## TASK DIRECTIONS:
Copy out each line of the items below that contains the word "Палеогеография".

## MATERIAL PROVIDED:
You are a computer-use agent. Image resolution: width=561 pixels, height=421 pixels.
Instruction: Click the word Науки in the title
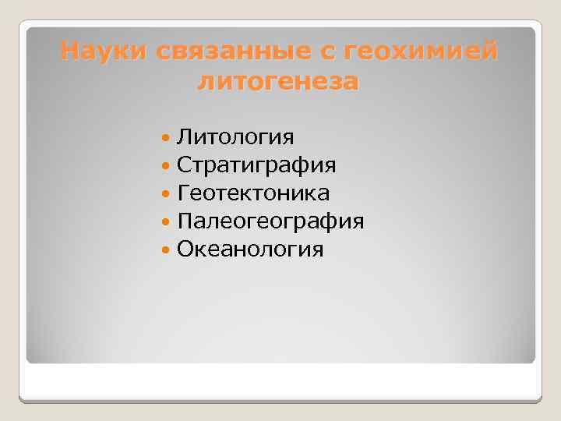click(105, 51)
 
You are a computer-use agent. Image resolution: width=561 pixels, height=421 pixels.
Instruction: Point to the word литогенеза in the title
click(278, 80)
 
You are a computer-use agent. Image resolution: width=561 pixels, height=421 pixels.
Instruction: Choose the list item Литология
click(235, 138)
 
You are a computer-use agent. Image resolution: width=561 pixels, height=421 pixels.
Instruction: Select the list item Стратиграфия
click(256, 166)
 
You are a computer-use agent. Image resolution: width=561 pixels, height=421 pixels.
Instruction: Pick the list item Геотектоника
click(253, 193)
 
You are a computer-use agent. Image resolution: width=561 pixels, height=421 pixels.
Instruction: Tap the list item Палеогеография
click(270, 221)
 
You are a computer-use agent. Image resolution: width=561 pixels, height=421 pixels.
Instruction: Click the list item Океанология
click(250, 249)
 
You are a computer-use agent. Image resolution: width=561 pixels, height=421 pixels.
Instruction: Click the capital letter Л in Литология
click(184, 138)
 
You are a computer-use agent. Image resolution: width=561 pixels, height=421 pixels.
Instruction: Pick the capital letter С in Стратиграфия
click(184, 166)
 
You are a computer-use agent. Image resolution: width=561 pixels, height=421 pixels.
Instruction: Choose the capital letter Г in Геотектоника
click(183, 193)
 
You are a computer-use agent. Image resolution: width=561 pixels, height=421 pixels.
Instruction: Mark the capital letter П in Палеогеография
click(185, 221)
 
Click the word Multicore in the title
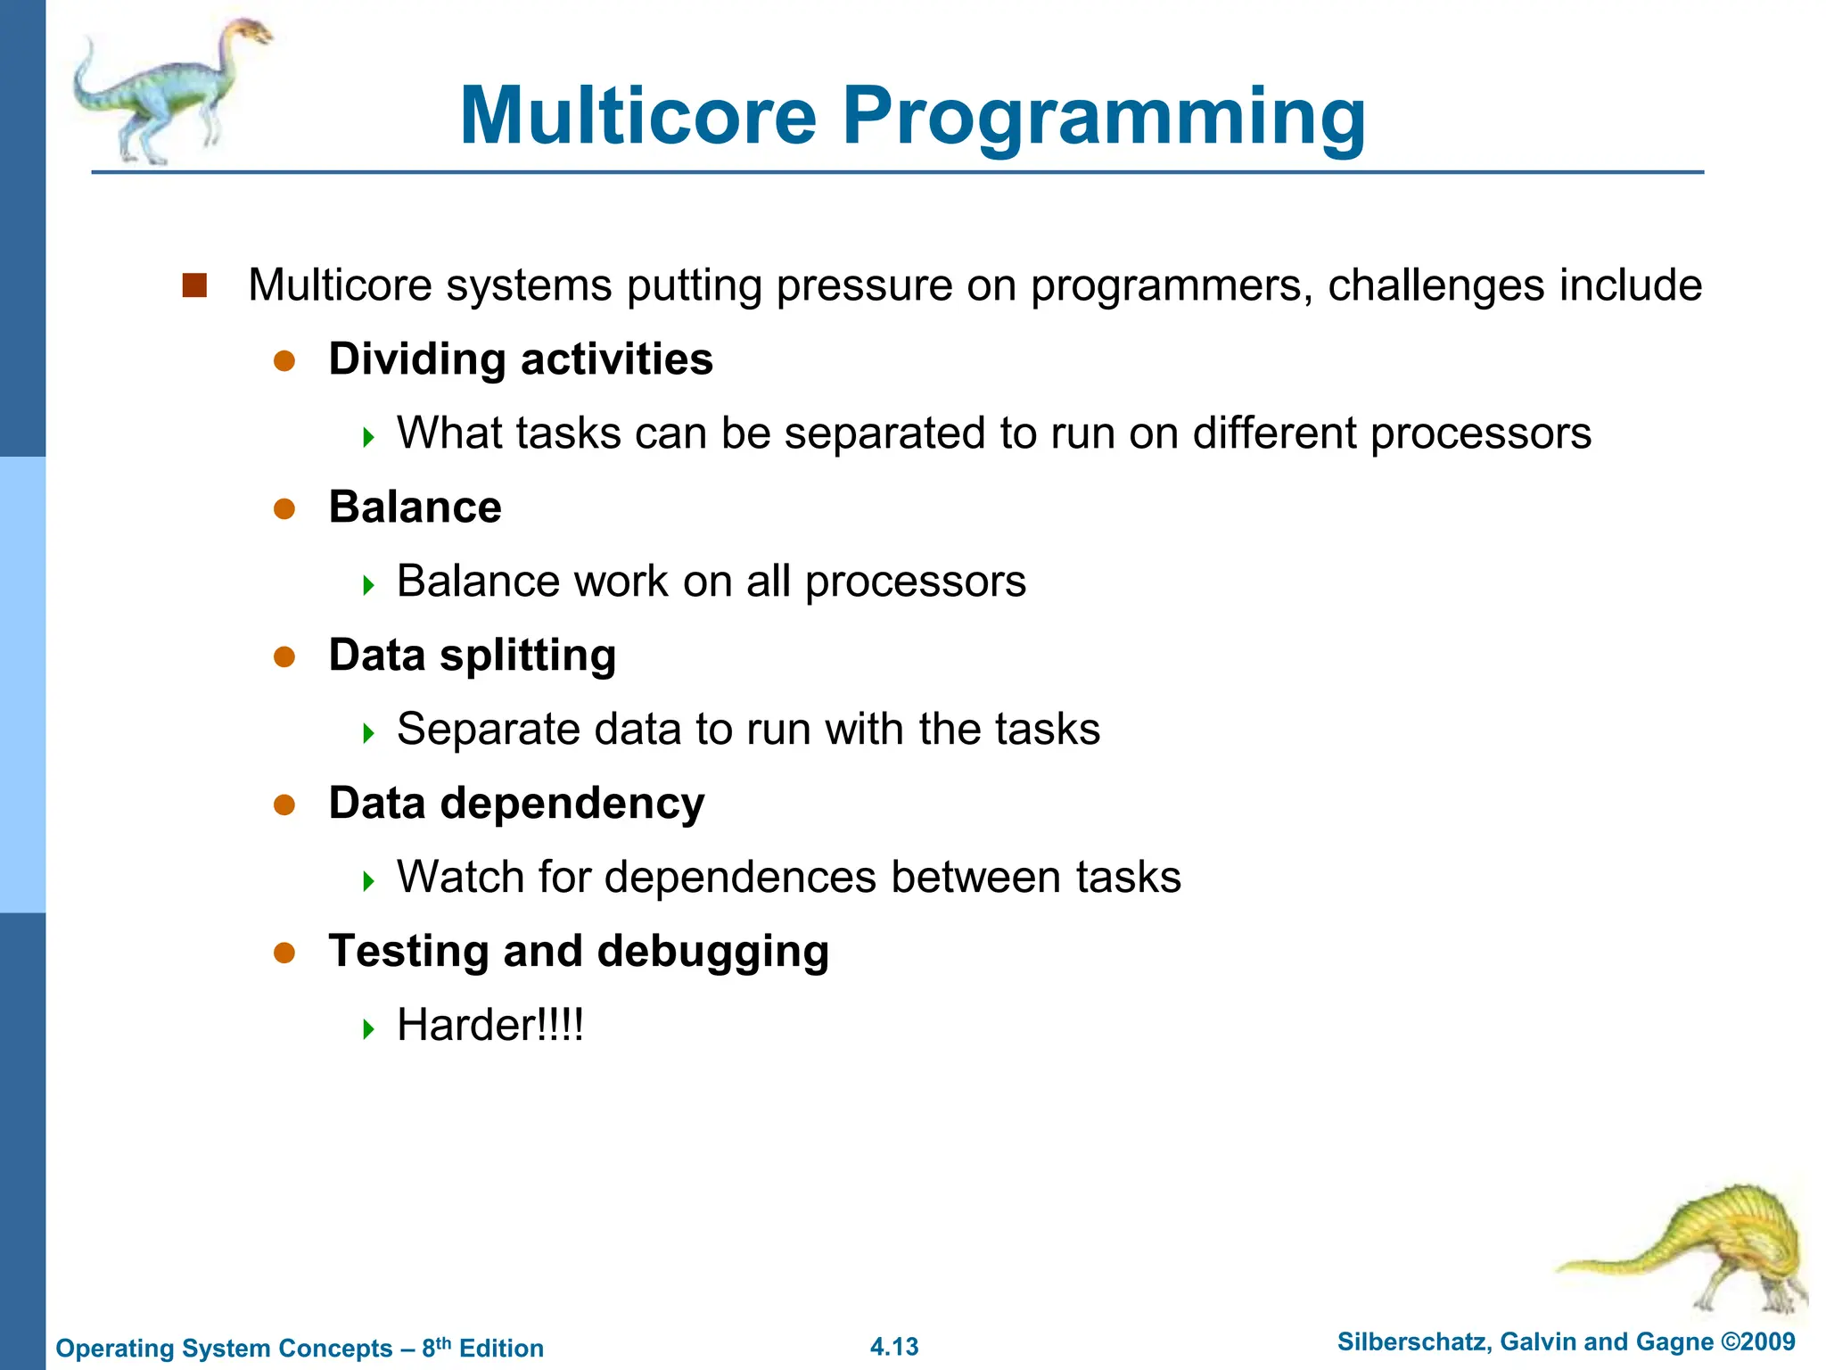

## WRITTEN REPLY:
Instruction: Tap the list item Палеогеография
Instruction: Mark the capital letter П in Палеогеография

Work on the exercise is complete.